Sessizce bir köşede olanları seyrederken bizim bücürü gördüm; Tabip Asteğmen İsmail. Adam adeta bir zenciye dönüşmüştü. Gözlükleri suratına iyice büyük geliyordu. Suratı yorgunluktan çekilmiş olmalıydı. Ayrıca yorgunluk ve üzüntünün getirdiği bitkinlik sevgili doktorumuzu olduğundan daha kara göstermekteydi. Adeta küçük bir “Zenci Beşir” gibi olmuştu. Hızlı hızlı bir yerlere saldırıyor. Bir yaralıdan bir başkasına koşuyordu. Bir başkasının hangi hastaneye gönderileceğini bağırıyordu:
-Bu GATA, bu Hakkâri, bu Kızılay… Sallanmasanıza be! Adamlar ölüyor, siz ise uyuyorsunuz. Hadisenize, koşsanıza, ne bekliyorsunuz? Baksanıza arkadaşlarınız ölüyor, sizde hiç vicdan kalmadı mı?

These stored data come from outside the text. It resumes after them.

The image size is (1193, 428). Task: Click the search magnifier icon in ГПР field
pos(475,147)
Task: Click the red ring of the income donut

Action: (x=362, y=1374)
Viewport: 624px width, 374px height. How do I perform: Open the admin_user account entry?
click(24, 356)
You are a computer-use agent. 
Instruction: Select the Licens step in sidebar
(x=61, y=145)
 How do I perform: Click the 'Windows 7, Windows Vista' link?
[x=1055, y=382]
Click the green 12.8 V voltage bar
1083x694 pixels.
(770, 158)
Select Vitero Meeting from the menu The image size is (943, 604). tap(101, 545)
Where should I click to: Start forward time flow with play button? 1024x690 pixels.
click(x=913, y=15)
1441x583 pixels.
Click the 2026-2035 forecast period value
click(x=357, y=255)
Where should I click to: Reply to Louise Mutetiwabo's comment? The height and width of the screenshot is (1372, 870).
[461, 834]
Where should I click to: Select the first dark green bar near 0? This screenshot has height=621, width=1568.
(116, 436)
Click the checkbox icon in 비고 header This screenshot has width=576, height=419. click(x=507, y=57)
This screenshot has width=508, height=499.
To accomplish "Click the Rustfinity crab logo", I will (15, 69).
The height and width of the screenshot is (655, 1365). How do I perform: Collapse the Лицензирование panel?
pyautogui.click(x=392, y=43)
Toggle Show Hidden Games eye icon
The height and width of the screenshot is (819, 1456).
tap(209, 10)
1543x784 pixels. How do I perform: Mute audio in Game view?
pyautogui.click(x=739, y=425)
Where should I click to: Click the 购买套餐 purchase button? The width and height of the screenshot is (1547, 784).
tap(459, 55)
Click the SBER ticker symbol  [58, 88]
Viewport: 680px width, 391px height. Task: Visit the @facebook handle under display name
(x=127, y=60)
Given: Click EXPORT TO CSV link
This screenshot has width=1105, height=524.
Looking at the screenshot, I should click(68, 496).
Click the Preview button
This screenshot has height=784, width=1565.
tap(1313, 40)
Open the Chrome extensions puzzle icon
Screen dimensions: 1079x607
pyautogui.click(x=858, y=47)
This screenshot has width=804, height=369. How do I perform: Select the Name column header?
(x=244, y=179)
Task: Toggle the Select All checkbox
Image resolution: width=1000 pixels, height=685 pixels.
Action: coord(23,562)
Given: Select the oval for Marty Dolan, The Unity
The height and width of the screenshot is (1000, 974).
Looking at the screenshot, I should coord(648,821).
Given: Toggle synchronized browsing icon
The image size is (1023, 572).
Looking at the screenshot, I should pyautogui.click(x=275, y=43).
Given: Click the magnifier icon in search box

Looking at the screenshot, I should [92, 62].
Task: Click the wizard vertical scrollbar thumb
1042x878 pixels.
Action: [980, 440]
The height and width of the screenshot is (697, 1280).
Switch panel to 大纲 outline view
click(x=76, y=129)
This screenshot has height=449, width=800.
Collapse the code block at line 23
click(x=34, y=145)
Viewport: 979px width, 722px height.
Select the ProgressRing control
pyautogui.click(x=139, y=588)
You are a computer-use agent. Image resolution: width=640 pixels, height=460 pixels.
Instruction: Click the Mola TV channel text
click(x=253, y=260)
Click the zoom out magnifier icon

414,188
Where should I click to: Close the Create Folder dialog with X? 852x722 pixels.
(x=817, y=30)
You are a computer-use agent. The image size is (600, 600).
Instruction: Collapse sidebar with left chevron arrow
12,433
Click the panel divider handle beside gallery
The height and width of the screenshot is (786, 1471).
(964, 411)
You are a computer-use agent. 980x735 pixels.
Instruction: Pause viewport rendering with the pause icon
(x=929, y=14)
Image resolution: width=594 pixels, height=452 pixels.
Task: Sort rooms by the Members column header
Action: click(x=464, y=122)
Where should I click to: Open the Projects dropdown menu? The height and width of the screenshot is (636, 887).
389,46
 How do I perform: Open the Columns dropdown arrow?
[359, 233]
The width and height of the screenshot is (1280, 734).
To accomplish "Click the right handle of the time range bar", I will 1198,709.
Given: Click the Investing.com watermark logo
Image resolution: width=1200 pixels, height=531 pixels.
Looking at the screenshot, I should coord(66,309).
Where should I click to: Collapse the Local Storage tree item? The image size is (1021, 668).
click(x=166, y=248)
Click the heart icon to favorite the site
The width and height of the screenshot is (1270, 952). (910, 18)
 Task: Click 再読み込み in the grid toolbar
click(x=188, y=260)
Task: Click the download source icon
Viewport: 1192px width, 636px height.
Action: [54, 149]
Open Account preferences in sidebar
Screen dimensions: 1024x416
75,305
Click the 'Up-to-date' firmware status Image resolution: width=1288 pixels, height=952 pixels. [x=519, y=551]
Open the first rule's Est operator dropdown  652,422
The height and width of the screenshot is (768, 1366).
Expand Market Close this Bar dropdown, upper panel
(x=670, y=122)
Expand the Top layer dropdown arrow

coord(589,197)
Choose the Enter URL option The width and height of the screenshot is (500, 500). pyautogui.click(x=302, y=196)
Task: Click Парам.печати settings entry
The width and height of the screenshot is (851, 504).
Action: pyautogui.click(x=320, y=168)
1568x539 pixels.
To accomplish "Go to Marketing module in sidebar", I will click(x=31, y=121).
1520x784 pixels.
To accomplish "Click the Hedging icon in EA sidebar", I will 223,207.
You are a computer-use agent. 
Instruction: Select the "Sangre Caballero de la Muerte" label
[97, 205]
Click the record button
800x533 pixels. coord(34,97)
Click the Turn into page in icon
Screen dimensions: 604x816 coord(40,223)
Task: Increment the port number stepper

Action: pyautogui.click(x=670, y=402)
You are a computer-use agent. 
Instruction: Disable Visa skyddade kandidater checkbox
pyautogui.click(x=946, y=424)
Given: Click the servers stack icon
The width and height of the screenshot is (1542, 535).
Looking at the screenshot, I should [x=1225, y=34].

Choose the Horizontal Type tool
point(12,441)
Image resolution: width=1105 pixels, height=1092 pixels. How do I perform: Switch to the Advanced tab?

Bağırdığı kişiler de neredeyse ölmek üzereydi. Ayakta duracak halleri bile yoktu. Tesadüfen bir yere yaslansalar ayakta uyurlardı, hem de kelimenin tam manasıyla, horul horul… Hepsi insanlık sınırının sonuna gelmişlerdi. O kadar yaralıyı görmek, tedavi etmeye çalışmak, helikoptere taşımak, hastaneye taşımak, serum bağlamak, kan takmak… Kolay iş miydi? Çocukların hepsi de canla başla çalışıyorlardı. Hepsi de tek kelime ile bitkindi. Dahası 20’li yaşların başında tanık oldukları insanlık trajedisi, bunların ruhlarında ne derin incinmelere yol açmaktaydı, bunlar bilinmezdi. Silah arkadaşlarının bu durumları onların ruhlarında ne derin dalgalar oluşturmaktaydı, kim bilir… Bunları şimdi olduğu gibi hiçbir zaman gözyaşlarıyla ağlarken görmedim, hep içeriye akıttılar. Bereket versin bu sıhhiyecilerin çoğu komandoydu da, sahip oldukları ruhtan kazanıyorlardı. Ama yine de bunların da tedaviye ihtiyaçları vardı, hem de bir iyileştirme merkezinde. Bunlar “sağlam-sakat” idiler. Gelecekte bir gün Türkiye’de de Vietnam Sendromu[2] tarzında bir rahatsızlık ortaya çıkacaktır. Bugünkü kadrolar acaba buna hazırlar mı? Yoksa her zaman olduğu gibi psikolojik bozuklukları bir kenara itercesine “Abartıyorlar canım, yok bir şey, bu da geçer” mi derler?
Derken yaralıların gelmesi kesilir gibi oldu. İşte o an bücür ile göz göze geldik. Beni o ana kadar fark etmemişti. Haklıydı. Ayaküstü dertleştik. Bunlar dünkü çatışmanın bugüne yansıyan kısmıydı. 10 Mehmetçik’ten fazla şehit, 60 Mehmetçik’ten fazla da yaralı varmış. Bu Mehmetçiklerin ait olduğu birlikle arazide yapmış olduğum konuşmamızı kendisine anlattım ve yüzünde beliren görüntüden hırs denen duygunun eylemsiz olanının bu kadar güçlü olabileceğini gördüm. Burada daha fazla beklemek istemedim. Sabah gideceğimi, gitmeden de uğrayacağımı söyleyerek ayrıldım. Gözlerimdeki yaş, ortamın soğukluğundan donmak üzereydi.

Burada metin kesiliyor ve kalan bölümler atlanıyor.